Figure 1

Selection of samples for Affymetrix Genechip arrays with validation of groups. (A) A scattergram used to select different subsets from MDA-MB-231 cells, stably transfected with pEGFP1-Oct3/4 (left panel). The relative GFP intensity of the three subsets are also depicted in a histogram (right panel). (B) PCA generated from Partek analysis, showing the distribution of conditions and clustering of sample replicates. (C) Hierarchical clustering of the samples using 2227 genes differentially expressed at p < 0.001 and FDR < 1.12%. (D) Heat map with hierarchal clustering generated from Partek compares all three conditions and represents 6300 genes differentially expressed (1.2+/−fold) at p < 0.1 and 10% FDR (false discovery rate). Two-sample T-test or F-test (more than 2 classes) based p value was calculated for each significant gene with random variance model. (E) Molecular interaction network of BC overrepresented genes associated with OCT4-expressing BCCs generated from the information in the Ingenuity knowledge base. Top upstream regulators, identified by IPA core analysis, were incorporated in the network.
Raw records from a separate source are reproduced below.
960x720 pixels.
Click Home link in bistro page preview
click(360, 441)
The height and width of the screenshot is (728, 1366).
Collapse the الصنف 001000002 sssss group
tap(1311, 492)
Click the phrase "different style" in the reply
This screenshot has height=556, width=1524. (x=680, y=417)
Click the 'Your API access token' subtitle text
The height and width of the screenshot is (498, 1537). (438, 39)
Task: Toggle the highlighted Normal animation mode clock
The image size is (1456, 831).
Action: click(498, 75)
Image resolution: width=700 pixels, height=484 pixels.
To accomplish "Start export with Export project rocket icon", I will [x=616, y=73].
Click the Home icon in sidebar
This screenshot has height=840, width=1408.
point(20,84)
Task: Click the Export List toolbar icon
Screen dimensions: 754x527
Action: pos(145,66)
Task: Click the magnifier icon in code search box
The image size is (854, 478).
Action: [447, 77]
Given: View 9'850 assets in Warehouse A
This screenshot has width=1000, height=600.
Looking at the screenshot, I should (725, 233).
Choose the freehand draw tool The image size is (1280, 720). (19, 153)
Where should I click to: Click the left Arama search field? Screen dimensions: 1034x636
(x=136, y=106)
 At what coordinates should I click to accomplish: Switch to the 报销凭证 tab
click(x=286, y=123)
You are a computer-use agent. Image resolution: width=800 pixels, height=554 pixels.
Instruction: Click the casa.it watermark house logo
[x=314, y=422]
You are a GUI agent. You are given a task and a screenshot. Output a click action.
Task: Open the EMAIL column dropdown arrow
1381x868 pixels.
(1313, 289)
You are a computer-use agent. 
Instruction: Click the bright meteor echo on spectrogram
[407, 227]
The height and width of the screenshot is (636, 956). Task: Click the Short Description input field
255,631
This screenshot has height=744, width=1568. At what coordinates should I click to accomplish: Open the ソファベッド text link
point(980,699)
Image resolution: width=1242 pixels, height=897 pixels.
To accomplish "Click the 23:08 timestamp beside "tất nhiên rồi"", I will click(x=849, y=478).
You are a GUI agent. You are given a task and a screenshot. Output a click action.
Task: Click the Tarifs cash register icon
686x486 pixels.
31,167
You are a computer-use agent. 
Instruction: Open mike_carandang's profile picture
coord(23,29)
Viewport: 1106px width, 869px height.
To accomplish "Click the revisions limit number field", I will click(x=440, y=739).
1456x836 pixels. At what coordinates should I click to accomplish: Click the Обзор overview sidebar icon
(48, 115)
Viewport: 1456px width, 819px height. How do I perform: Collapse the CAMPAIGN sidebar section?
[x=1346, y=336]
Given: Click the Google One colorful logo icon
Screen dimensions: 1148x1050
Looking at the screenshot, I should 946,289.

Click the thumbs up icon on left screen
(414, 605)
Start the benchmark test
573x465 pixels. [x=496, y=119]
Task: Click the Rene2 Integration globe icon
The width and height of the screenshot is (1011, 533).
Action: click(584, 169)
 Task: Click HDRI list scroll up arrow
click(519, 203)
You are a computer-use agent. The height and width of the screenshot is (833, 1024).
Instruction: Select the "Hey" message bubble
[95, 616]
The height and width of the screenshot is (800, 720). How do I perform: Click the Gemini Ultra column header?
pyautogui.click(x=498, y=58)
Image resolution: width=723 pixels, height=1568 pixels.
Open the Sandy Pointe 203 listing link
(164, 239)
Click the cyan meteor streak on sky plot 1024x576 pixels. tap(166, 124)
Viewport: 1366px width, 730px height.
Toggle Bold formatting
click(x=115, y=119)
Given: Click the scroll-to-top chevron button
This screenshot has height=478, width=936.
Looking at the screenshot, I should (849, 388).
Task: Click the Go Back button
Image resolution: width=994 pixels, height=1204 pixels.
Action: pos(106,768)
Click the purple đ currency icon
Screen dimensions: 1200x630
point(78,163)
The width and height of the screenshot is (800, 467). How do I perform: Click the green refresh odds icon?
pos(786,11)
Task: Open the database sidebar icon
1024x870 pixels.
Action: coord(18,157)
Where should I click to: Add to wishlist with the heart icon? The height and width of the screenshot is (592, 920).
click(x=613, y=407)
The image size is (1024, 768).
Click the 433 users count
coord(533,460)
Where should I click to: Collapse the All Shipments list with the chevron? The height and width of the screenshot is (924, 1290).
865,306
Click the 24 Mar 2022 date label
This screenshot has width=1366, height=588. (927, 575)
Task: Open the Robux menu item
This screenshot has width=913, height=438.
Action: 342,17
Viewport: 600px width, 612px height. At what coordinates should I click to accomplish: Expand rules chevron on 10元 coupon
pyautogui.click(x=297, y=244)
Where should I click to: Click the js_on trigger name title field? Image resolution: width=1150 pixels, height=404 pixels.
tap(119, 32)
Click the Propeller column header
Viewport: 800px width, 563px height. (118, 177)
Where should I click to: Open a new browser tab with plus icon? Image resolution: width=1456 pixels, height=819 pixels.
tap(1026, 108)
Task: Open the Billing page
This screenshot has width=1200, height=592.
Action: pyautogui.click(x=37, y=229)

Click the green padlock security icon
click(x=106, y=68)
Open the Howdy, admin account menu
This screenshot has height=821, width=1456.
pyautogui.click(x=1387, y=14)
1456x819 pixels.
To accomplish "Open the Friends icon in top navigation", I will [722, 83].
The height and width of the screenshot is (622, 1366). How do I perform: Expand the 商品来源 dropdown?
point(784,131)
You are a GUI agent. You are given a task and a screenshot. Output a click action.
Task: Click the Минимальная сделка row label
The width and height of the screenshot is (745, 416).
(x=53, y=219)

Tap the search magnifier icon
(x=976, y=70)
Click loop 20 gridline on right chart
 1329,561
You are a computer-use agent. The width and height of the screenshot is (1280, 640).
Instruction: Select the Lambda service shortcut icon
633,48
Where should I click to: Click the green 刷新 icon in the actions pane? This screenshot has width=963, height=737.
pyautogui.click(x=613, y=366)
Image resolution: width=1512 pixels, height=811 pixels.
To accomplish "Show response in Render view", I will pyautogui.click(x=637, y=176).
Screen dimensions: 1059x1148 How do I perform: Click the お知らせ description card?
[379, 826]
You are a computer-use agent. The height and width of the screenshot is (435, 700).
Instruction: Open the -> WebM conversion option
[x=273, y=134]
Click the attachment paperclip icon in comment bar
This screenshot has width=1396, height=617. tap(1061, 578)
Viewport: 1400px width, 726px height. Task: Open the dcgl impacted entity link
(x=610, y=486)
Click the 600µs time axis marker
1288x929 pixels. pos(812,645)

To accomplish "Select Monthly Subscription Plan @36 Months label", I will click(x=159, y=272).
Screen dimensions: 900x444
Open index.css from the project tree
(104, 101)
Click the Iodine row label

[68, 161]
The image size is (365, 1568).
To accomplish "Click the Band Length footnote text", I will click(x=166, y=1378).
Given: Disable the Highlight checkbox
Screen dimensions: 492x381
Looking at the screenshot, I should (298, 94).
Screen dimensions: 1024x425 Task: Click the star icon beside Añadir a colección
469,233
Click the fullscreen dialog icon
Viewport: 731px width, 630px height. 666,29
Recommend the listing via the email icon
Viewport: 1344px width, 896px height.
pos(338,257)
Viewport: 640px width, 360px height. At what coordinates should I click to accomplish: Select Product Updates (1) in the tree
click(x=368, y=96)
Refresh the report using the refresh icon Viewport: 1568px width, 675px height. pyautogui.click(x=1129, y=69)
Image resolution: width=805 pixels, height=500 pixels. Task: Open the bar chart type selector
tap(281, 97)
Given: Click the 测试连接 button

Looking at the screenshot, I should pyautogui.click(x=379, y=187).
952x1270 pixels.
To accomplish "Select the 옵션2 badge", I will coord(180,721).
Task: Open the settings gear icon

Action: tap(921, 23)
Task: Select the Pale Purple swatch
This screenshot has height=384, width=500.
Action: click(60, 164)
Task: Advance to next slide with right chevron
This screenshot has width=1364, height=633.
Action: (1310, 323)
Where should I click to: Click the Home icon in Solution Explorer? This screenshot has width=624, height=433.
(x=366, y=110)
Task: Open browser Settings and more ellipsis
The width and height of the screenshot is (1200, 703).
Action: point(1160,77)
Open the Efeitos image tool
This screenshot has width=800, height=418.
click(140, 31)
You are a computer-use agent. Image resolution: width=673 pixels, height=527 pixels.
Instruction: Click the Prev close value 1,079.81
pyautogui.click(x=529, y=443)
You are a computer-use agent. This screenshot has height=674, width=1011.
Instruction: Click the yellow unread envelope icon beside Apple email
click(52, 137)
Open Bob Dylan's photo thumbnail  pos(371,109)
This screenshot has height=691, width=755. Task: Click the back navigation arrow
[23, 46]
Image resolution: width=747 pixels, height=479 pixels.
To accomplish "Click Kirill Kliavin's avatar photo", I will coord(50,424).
Molecule Activity Predictor (MAP) illustrates upstream/downstream activation or inhibition of molecules in the network. Solid lines represent direct relationship and dashed line represents indirect relationship between nodes. Prediction legend and gene product’s functional class are shown in the legend key. (F) A scatter plot developed in Genespring using normalized signal values in Log10 scale. The statistical significance was assessed with an unpaired t-test between Oct4hi and Oct4low, cut-off points were p-value < 0.05 and fold-change > 2.0. Specific genes of interest have been annotated on the plot.